On the other hand, MinIO object storage is available with the same S3 API, in bare metal, on VMware, OpenShift, K8s, every public cloud and most private clouds, as well. The advantage of the same, single storage interface, available everywhere can’t be beat.



MinIO recently closed a new funding round of $103M. AB mentioned they had new investments from Intel and Softbank, but I was more interested in plans he had for the new cash. And Keith asked where the new funding left MinIO with respect to its competitors in this space.



AB said it was never about the money, it was more about what you did with your team that mattered in the long run. AB’s imperative was to enter an existing market with a better product and succeed with that. Creating a new market plus a new product always cost more, takes longer and is riskier.



As for the new funds, there are really two ways to go: 1) improve the current product or 2) create a new one. My sense is that AB leans towards improving the current product.
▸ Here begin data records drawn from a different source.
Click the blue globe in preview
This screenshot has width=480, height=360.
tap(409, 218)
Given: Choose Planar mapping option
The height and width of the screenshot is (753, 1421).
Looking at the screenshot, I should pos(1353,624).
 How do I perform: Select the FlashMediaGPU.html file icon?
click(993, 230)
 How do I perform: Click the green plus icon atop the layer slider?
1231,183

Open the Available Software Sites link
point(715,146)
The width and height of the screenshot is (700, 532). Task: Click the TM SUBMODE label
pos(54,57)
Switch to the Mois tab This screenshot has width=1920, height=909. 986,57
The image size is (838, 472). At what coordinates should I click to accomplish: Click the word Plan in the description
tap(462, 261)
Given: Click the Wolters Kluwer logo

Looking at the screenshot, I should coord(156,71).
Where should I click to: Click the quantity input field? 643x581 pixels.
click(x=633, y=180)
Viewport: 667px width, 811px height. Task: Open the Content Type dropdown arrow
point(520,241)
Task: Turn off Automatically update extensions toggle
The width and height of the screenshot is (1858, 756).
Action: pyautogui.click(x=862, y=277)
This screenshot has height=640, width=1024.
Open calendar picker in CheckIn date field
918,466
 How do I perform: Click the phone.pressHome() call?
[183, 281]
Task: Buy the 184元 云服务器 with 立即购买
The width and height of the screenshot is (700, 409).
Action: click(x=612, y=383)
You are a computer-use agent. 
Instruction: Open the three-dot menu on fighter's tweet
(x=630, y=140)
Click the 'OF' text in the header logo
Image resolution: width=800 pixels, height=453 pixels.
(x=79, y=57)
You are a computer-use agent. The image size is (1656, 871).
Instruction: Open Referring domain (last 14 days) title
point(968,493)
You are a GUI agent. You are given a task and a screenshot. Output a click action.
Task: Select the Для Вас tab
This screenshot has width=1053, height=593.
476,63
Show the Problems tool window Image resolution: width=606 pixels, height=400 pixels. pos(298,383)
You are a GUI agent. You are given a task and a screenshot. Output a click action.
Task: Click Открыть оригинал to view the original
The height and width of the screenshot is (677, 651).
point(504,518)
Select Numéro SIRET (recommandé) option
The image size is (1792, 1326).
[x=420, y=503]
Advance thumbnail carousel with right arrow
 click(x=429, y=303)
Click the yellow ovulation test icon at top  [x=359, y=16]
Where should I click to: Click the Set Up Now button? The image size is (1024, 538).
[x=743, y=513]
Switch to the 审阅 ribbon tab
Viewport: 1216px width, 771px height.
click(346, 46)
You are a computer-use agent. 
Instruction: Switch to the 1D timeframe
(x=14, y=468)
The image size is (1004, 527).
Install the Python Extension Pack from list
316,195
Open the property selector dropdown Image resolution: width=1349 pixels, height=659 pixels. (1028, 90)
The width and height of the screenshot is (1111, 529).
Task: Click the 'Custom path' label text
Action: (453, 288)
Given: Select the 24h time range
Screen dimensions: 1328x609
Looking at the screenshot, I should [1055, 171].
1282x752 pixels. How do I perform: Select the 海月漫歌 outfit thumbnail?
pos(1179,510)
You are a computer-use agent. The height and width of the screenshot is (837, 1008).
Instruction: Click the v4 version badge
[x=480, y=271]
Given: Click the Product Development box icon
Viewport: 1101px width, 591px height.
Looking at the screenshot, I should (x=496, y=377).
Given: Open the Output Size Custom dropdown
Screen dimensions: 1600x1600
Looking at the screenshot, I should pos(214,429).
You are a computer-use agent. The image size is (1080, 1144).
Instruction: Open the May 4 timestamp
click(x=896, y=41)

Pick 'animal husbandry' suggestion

For instance, MinIO is often asked to support a different object storage API. But AB’s perspective is that S3 was an early bet that paid off well by becoming the de facto standard for object storage. Supporting another API would divide his resources and probably make their current product worse not better. AB mentioned they are getting 1.1M downloads of their Docker container version so they seem to be succeeding well with the current product



Anand Babu (AB) Periasamy, Co-founder and CEO

AB Periasamy is the co-founder and CEO of MinIO, an open-source provider of high performance, object storage software. In addition to this role, AB is an active investor and advisor to a wide range of technology companies, from H2O.ai and Manetu where he serves on the board to advisor or investor roles with Humio, Isovalent, Starburst, Yugabyte, Tetrate, Postman, Storj, Procurify, and Helpshift. Successful exits include Gitter.im (Gitlab), Treasure Data (ARM) and Fastor (SMART).



AB co-founded Gluster in 2005 to commoditize scalable storage systems. As CTO, he was the primary architect and strategist for the development of the Gluster file system, a pioneer in software defined storage. After the company was acquired by Red Hat in 2011, AB joined Red Hat’s Office of the CTO. Prior to Gluster, AB was CTO of California Digital Corporation, where his work led to scaling of the commodity cluster computing to supercomputing class performance. His work there resulted in the development of Lawrence Livermore Laboratory’s “Thunder” code, which, at the time was the second fastest in the world.  



AB holds a Computer Science Engineering degree from Annamalai University, Tamil Nadu, India.